For those suffering from liver or kidney issues, intermittent fasting may not be an ideal option. Furthermore, this regimen may lead to fatigue and can be hard to sustain for the long haul.
As well, keto diet can lead to diabetic ketoacidosis – more prevalent among people with type 1 than type 2 diabetes – so before embarking on it it is wise to consult both your physician and dietitian prior to trying the keto diet.

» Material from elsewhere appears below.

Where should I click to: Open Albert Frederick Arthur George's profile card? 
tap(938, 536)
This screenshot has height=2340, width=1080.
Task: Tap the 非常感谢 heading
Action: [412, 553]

4. It is a high-protein diet
One reason a keto diet might not be suitable for diabetics is its high protein intake. Although eating more protein may benefit people with obesity, diabetics should avoid such high-protein diets as they can increase insulin levels and interfere with ketone production.
As part of your keto diet, it is crucial that you consume an appropriate amount of protein through meats, fish, cheeses, nuts and seeds.
Note that your protein consumption will depend on your energy level and appetite. To reduce carb intake, aim to have breakfast within two hours of awakening before snacking on protein-rich foods throughout the day.
5. It is a low-calorie diet
Diabetes occurs when your body doesn’t produce enough insulin to transport glucose – an energy source essential to many bodily processes – around your system. Without enough insulin production, glucose becomes trapped inside cells instead of making its way outward as intended and into circulation for use by body processes.
Eating a low-carb diet may help some individuals with diabetes to manage their blood sugar levels more effectively and decrease medication usage.
When someone with diabetes restricts carbs, their body begins utilizing fat as fuel instead. This metabolic process is called ketosis.
Ketosis can be managed safely when administered correctly, which means consuming adequate protein and healthy fats as well as sufficient fiber and B vitamins.